Output all entries verbatim.

*** Opening of SOURCE INFORMATION ***

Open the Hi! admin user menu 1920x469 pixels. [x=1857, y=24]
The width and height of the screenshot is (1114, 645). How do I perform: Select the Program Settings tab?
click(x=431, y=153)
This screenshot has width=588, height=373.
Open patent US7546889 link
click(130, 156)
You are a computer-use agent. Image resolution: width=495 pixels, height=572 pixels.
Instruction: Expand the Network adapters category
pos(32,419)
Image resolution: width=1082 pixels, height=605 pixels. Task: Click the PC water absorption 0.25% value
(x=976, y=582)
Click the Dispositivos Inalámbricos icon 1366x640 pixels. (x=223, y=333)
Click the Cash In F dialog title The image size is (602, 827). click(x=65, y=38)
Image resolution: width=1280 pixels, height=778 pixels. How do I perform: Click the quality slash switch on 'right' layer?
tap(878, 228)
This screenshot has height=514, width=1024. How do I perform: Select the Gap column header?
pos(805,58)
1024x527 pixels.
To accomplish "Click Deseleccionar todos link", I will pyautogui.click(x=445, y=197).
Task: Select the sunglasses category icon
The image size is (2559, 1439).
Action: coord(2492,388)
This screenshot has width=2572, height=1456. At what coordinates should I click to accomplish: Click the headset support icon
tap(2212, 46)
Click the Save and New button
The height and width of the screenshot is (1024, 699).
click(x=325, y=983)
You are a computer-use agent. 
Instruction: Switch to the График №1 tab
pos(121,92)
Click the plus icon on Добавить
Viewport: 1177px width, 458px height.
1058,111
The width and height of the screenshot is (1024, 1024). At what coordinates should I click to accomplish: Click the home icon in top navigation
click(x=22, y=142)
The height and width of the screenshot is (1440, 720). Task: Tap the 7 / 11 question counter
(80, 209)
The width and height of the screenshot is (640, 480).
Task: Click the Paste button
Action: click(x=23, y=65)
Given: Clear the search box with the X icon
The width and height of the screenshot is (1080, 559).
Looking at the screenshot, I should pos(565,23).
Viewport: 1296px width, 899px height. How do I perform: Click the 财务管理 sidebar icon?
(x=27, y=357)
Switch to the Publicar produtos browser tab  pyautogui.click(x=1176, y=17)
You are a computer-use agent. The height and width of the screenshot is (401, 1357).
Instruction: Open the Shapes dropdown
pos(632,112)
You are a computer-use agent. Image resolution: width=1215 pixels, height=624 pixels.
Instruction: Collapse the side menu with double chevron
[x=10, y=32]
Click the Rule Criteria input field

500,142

*** Close of SOURCE INFORMATION ***

ANSWER:
Open the Hi! admin user menu 1920x469 pixels. [x=1857, y=24]
The width and height of the screenshot is (1114, 645). How do I perform: Select the Program Settings tab?
click(x=431, y=153)
This screenshot has width=588, height=373.
Open patent US7546889 link
click(130, 156)
You are a computer-use agent. Image resolution: width=495 pixels, height=572 pixels.
Instruction: Expand the Network adapters category
pos(32,419)
Image resolution: width=1082 pixels, height=605 pixels. Task: Click the PC water absorption 0.25% value
(x=976, y=582)
Click the Dispositivos Inalámbricos icon 1366x640 pixels. (x=223, y=333)
Click the Cash In F dialog title The image size is (602, 827). click(x=65, y=38)
Image resolution: width=1280 pixels, height=778 pixels. How do I perform: Click the quality slash switch on 'right' layer?
tap(878, 228)
This screenshot has height=514, width=1024. How do I perform: Select the Gap column header?
pos(805,58)
1024x527 pixels.
To accomplish "Click Deseleccionar todos link", I will pyautogui.click(x=445, y=197).
Task: Select the sunglasses category icon
The image size is (2559, 1439).
Action: coord(2492,388)
This screenshot has width=2572, height=1456. At what coordinates should I click to accomplish: Click the headset support icon
tap(2212, 46)
Click the Save and New button
The height and width of the screenshot is (1024, 699).
click(x=325, y=983)
You are a computer-use agent. 
Instruction: Switch to the График №1 tab
pos(121,92)
Click the plus icon on Добавить
Viewport: 1177px width, 458px height.
1058,111
The width and height of the screenshot is (1024, 1024). At what coordinates should I click to accomplish: Click the home icon in top navigation
click(x=22, y=142)
The height and width of the screenshot is (1440, 720). Task: Tap the 7 / 11 question counter
(80, 209)
The width and height of the screenshot is (640, 480).
Task: Click the Paste button
Action: click(x=23, y=65)
Given: Clear the search box with the X icon
The width and height of the screenshot is (1080, 559).
Looking at the screenshot, I should pos(565,23).
Viewport: 1296px width, 899px height. How do I perform: Click the 财务管理 sidebar icon?
(x=27, y=357)
Switch to the Publicar produtos browser tab  pyautogui.click(x=1176, y=17)
You are a computer-use agent. The height and width of the screenshot is (401, 1357).
Instruction: Open the Shapes dropdown
pos(632,112)
You are a computer-use agent. Image resolution: width=1215 pixels, height=624 pixels.
Instruction: Collapse the side menu with double chevron
[x=10, y=32]
Click the Rule Criteria input field

500,142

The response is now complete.